The PingOne MFA IdP Adapter can create a cookie when a FIDO-based authentication is successful. The cookie supports a passwordless experience by remembering the FIDO device and auto-prompting the user for biometrics for all future logins. The passwordless capabilities of thePingOne MFA IdP Adapter are designed to be used with the Identifier First Adapter and HTML Form Adapter.
Note:

It's assumed that users are limited to FIDO biometrics and QR code as supported authentication methods.

  1. When Configuring an adapter instance, do the following:
    1. Select the Enable Cookie Based Tracking check box.
    2. Enter an attribute in the Use Password Config Attribute field.
    3. Enter an attribute in the Bypass MFA for Device Pairing Attribute
    4. Select the Enforce Device Selection check box.
  2. When Adding PingOne MFA to your authentication policy do the following:
    1. Configure the attribute you defined in the Use Password Config Attribute field with value true from IDFirst adapter.

      This policy configuration should send the value false for the last PingOne MFA IdP Adapter because the Use Password policy action is not applicable for the last adapter in the policy.

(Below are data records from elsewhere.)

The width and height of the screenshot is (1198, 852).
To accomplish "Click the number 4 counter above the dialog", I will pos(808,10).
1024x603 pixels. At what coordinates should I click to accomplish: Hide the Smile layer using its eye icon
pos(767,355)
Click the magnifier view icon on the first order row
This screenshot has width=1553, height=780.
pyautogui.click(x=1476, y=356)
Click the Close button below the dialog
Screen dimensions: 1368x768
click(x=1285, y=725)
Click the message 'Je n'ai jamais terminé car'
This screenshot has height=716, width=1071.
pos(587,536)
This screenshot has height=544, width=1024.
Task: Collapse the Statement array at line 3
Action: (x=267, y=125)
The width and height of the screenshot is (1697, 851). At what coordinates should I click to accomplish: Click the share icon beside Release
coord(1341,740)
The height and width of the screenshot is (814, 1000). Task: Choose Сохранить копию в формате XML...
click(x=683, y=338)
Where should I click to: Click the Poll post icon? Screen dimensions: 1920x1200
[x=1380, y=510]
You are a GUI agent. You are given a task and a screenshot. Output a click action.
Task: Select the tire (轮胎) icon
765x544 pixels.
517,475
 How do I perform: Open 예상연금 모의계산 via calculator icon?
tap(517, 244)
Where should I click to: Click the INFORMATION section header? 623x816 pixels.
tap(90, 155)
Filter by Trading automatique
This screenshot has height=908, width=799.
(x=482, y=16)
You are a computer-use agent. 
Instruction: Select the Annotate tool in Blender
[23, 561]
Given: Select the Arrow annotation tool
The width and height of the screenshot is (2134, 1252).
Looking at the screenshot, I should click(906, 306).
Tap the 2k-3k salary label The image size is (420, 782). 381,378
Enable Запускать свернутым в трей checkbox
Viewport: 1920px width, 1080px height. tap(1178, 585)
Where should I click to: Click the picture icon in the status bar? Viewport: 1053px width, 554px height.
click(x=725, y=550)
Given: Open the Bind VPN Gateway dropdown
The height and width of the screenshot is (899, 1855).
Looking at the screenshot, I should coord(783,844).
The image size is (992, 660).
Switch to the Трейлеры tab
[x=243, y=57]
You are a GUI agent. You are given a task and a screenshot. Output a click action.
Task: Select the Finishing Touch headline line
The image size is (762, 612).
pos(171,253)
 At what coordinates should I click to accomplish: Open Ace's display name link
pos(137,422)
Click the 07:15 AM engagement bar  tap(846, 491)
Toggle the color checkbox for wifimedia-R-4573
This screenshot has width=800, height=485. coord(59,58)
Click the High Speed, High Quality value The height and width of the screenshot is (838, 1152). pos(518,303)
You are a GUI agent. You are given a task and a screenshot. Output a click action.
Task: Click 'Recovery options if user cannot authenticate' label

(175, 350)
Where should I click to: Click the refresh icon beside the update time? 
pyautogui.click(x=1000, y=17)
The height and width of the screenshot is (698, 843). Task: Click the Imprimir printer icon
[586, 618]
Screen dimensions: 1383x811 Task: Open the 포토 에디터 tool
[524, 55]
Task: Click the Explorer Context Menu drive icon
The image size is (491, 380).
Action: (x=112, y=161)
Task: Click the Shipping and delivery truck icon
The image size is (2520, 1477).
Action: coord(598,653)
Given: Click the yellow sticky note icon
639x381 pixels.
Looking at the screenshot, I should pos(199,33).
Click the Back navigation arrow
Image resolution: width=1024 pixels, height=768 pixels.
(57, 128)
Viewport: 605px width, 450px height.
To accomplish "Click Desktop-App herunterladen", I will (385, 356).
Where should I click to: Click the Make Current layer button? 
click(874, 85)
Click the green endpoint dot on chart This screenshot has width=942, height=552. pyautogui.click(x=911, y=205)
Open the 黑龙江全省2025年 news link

    2. Configure the attribute you defined in Bypass MFA for Device Pairing Attribute received with value true from the HTML form adapter.

      This configuration allows the second PingOne MFA IdP Adapter to bypass the authentication requirement upon new pairing.

    Screen capture of the Policy window showing the options and rule settings.

The time the user attempts to login, the cookie will be received. The PingOne MFA IdP Adapter will know the user ID to initiate authentication flow with PingOne and automatically select the device ID to trigger passwordless authentication.